### Selected text

# Scolopendra sp. "Latex"   New Discovery!!!!!!!!



## ChrisNCT (Sep 30, 2006)

I got this bad boy today (Scolopendra sp. "Latex").

Enjoy!


----------



## Gigas (Sep 30, 2006)

Its huge! how much was it?


----------



## ChrisNCT (Sep 30, 2006)

19.00 at the local Halloween store.


----------



## Twilight (Sep 30, 2006)

Wow I want one too...forget about the peruvian giant pede. Thats completely awsome. Man I would love to have a pede that big and put it on a leash and walk it around the neighborhood, I'll be soooo popular.

(Yes I know its fake..)


----------



## Tarantula (Sep 30, 2006)

reminds me of the new "King Kong" movie.. not that you look like an ape ChrisNCT but the pede reminds me of the pedes in the movie


----------



## CopperInMyVeins (Sep 30, 2006)

Haha, that's great, I need to get one.


----------



## Qickshot (Sep 30, 2006)

lol funny pictures


----------



## tyrel (Sep 30, 2006)

Man, that is one skookum critter!   I don't think I'm ready for one like that!

But the price... it's so tempting...


----------



## RottweilExpress (Oct 1, 2006)

Hahaha...Awesome pic!


----------



## Kasha (Oct 1, 2006)

OMG!  The horror!  The fear! 
Didn't anyone tell you that its not safe to handle them?!  They are THE most venomous species known to man!
LOL! Awesome buy!  I need to find one for my daughter, she would love that!


----------



## maxident213 (Oct 1, 2006)

That is too cool for words.


----------



## Steven (Oct 1, 2006)

woow i want 1 or 5 of those too :} :} :} 
great !

any idea those are available in Europe ?
(who's manufacturing these monsters ?  )


----------



## szappan (Oct 1, 2006)

LOL!!!   That things awesome!!!  congrats!  :clap:


----------



## LongDucDong (Oct 1, 2006)

LOL, that is cool! Wouldnt mind having one myself...


----------



## edesign (Oct 1, 2006)

that...is....so...freakin...sweet...now, if you could put some little motors in it to make it move it's head from side to side now and then, you could really freak some people out


----------



## angus (Oct 1, 2006)

i want one too...lol..very funny pics...


----------



## danread (Oct 2, 2006)

### Collected material
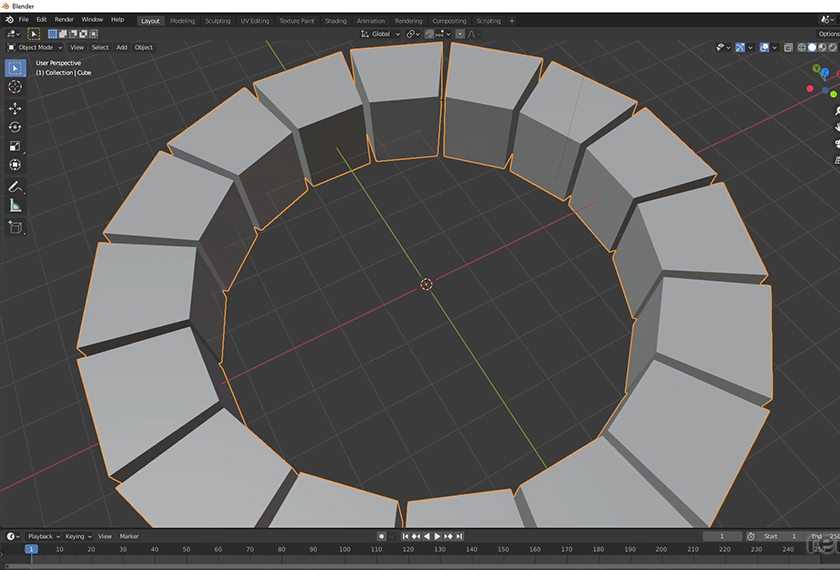Select the Cursor tool in the left toolbar
The height and width of the screenshot is (570, 840).
15,87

### Written request 1
In the latex centipede thread, reproduce the passage word for word, beginning at "## Tarantula (Sep" and ending after "CopperInMyVeins (Sep 30, 2006)".
### Written request 2
Answer these questions from the latex centipede thread:
(a) What price did ChrisNCT pay, and where?
(b) Which movie does the user Tarantula say the centipede brings to mind?
(c) For whom does Kasha want to find one?
### Written request 3
List every user who posted in the latex centipede thread on Sep 30, 2006, giving each name once.

### Exercise output 1
## Tarantula (Sep 30, 2006)

reminds me of the new "King Kong" movie.. not that you look like an ape ChrisNCT but the pede reminds me of the pedes in the movie


----------



## CopperInMyVeins (Sep 30, 2006)

### Exercise output 2
(a) 19.00, at the local Halloween store.
(b) The new "King Kong" movie.
(c) Her daughter.

### Exercise output 3
ChrisNCT, Gigas, Twilight, Tarantula, CopperInMyVeins, Qickshot, tyrel